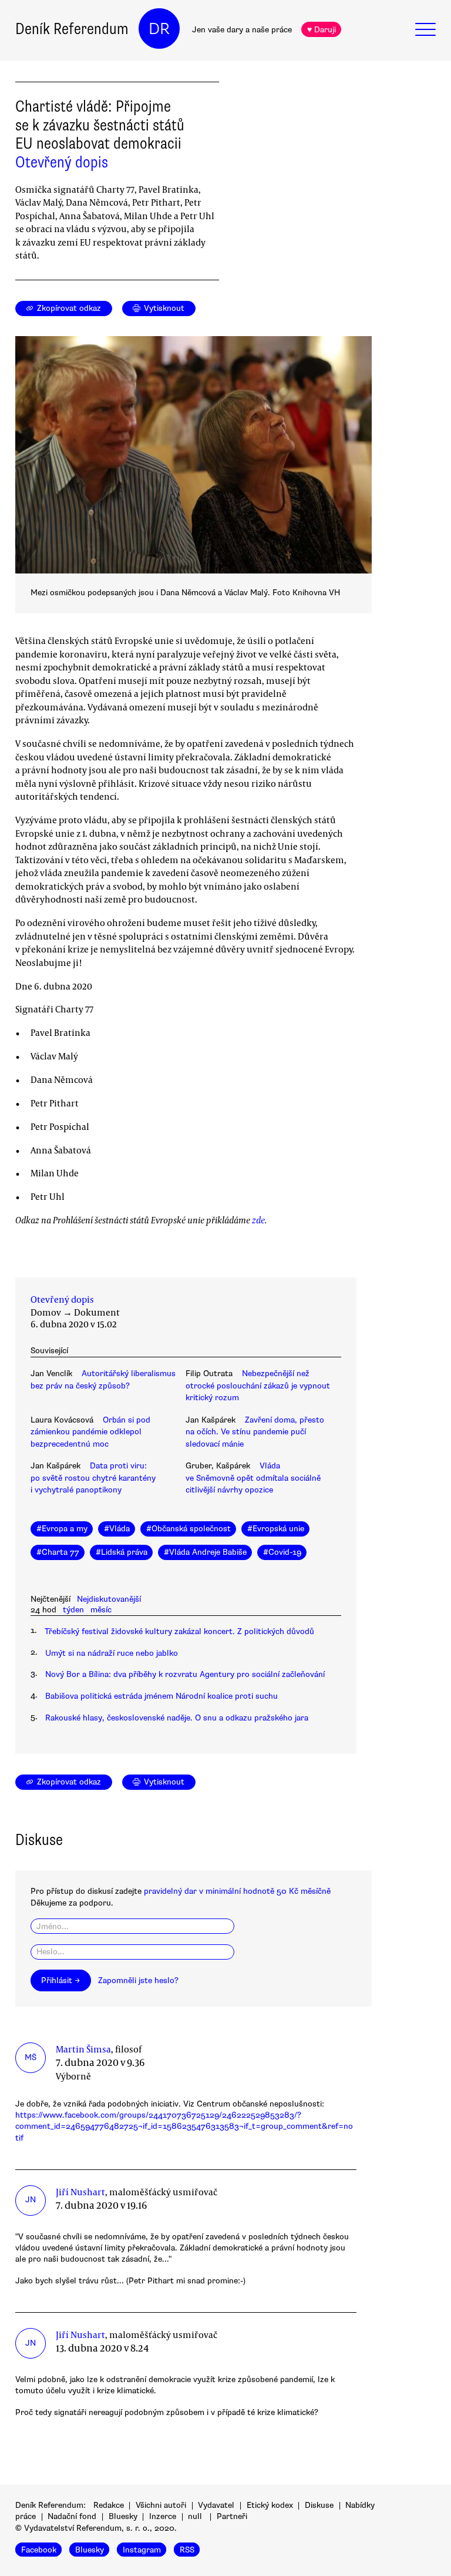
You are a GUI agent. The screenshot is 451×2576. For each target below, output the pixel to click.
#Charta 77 (57, 1552)
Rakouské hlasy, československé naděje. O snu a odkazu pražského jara (176, 1718)
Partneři (232, 2516)
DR (159, 29)
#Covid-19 (282, 1552)
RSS (187, 2550)
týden (73, 1610)
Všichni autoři (161, 2505)
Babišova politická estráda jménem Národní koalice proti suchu (161, 1696)
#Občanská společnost (188, 1529)
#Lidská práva (121, 1552)
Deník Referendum (72, 29)
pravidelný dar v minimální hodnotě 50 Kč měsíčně (237, 1891)
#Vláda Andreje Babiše (205, 1552)
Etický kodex (270, 2505)
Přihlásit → (60, 1980)
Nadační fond (72, 2516)
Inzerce (162, 2516)
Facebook (38, 2550)
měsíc (101, 1610)
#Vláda (117, 1529)
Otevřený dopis (61, 162)
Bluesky (123, 2516)
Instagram (142, 2550)
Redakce (108, 2505)
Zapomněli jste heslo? (138, 1980)
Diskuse (319, 2505)
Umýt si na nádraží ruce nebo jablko (111, 1653)
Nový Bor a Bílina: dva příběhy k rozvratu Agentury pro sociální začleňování (185, 1674)
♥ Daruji (321, 30)
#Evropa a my (61, 1529)
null (195, 2516)
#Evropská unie (275, 1529)
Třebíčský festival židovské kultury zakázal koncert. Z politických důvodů (179, 1631)
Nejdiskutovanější (109, 1599)
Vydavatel (216, 2505)
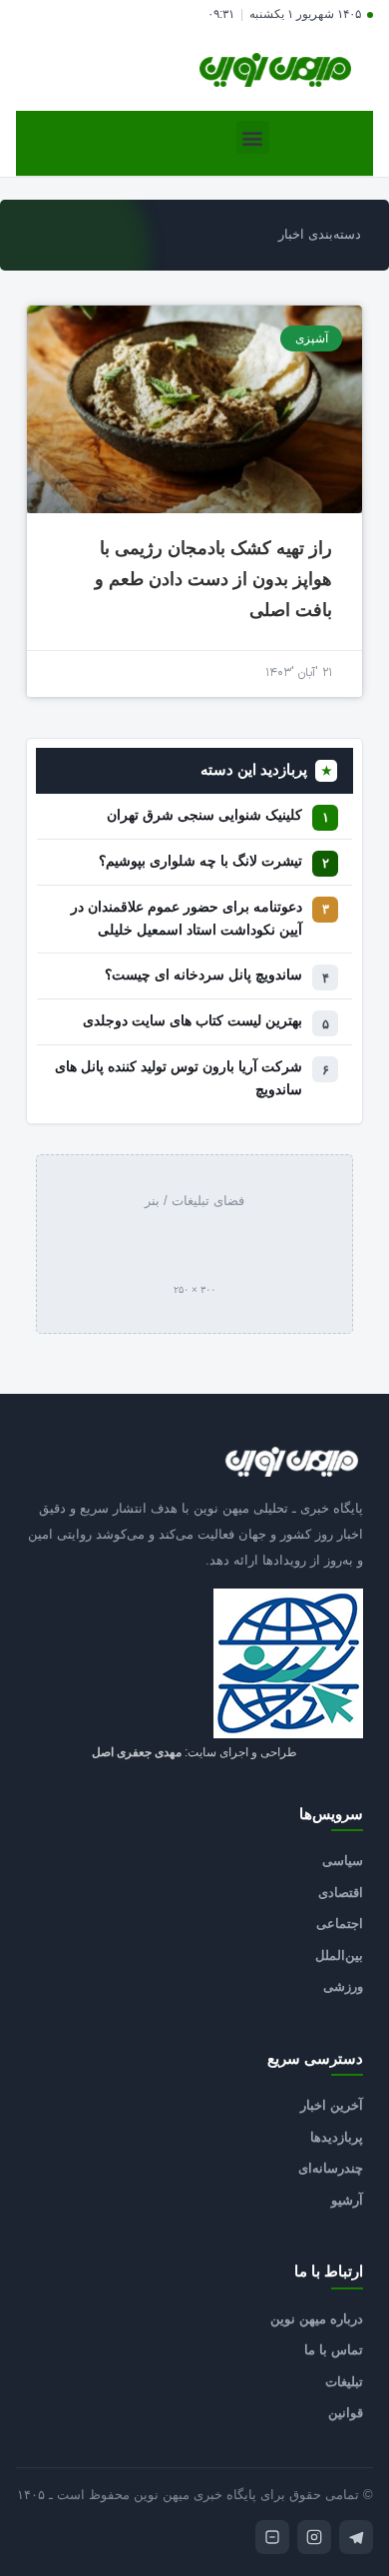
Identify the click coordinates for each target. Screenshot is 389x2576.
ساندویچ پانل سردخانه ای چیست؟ (203, 974)
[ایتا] (272, 2537)
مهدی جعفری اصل (137, 1752)
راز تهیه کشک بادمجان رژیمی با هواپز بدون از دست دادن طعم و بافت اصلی (213, 578)
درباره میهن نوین (316, 2318)
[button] (252, 137)
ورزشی (343, 1986)
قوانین (345, 2412)
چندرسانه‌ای (330, 2168)
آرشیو (347, 2200)
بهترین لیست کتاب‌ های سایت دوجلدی (192, 1020)
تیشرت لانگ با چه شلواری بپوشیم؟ (200, 861)
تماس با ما (333, 2349)
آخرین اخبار (331, 2105)
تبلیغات (344, 2381)
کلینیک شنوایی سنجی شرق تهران (204, 815)
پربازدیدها (336, 2137)
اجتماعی (339, 1923)
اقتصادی (340, 1892)
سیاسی (342, 1860)
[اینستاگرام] (314, 2537)
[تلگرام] (356, 2537)
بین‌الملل (339, 1955)
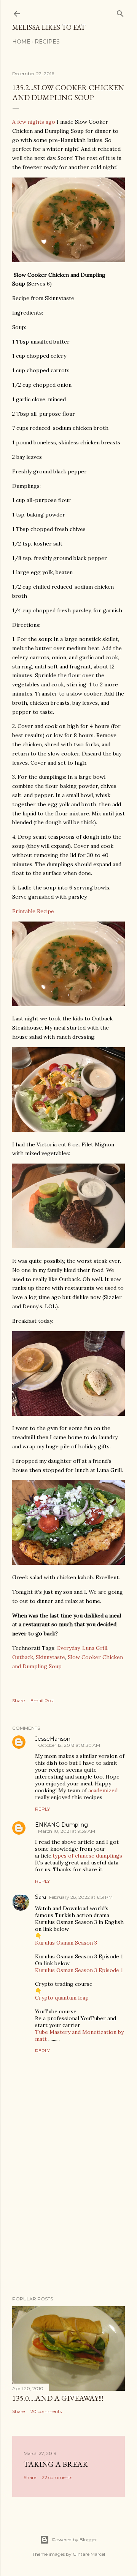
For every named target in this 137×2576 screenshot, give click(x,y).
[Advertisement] (68, 2229)
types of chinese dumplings (87, 1855)
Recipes (47, 41)
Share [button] (18, 1700)
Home (21, 41)
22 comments (57, 2477)
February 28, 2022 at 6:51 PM (81, 1897)
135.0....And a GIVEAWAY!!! (57, 2398)
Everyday (68, 1648)
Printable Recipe (33, 911)
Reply (42, 1809)
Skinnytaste (50, 1657)
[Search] (120, 12)
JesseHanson (52, 1738)
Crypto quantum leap (62, 1997)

========================================================================

### Work item
Your answer must be the lines from the one containing "راز تهیه کشک" through the last line of the listing above, restated word for word, with no pictures.

### Exercise output
راز تهیه کشک بادمجان رژیمی با هواپز بدون از دست دادن طعم و بافت اصلی (213, 578)
درباره میهن نوین (316, 2318)
[button] (252, 137)
ورزشی (343, 1986)
قوانین (345, 2412)
چندرسانه‌ای (330, 2168)
آرشیو (347, 2200)
بهترین لیست کتاب‌ های سایت دوجلدی (192, 1020)
تیشرت لانگ با چه شلواری بپوشیم؟ (200, 861)
تماس با ما (333, 2349)
آخرین اخبار (331, 2105)
تبلیغات (344, 2381)
کلینیک شنوایی سنجی شرق تهران (204, 815)
پربازدیدها (336, 2137)
اجتماعی (339, 1923)
اقتصادی (340, 1892)
سیاسی (342, 1860)
[اینستاگرام] (314, 2537)
[تلگرام] (356, 2537)
بین‌الملل (339, 1955)
For every named target in this 137×2576 screenshot, give click(x,y).
[Advertisement] (68, 2229)
types of chinese dumplings (87, 1855)
Recipes (47, 41)
Share [button] (18, 1700)
Home (21, 41)
22 comments (57, 2477)
February 28, 2022 at 6:51 PM (81, 1897)
135.0....And a GIVEAWAY!!! (57, 2398)
Everyday (68, 1648)
Printable Recipe (33, 911)
Reply (42, 1809)
Skinnytaste (50, 1657)
[Search] (120, 12)
JesseHanson (52, 1738)
Crypto quantum leap (62, 1997)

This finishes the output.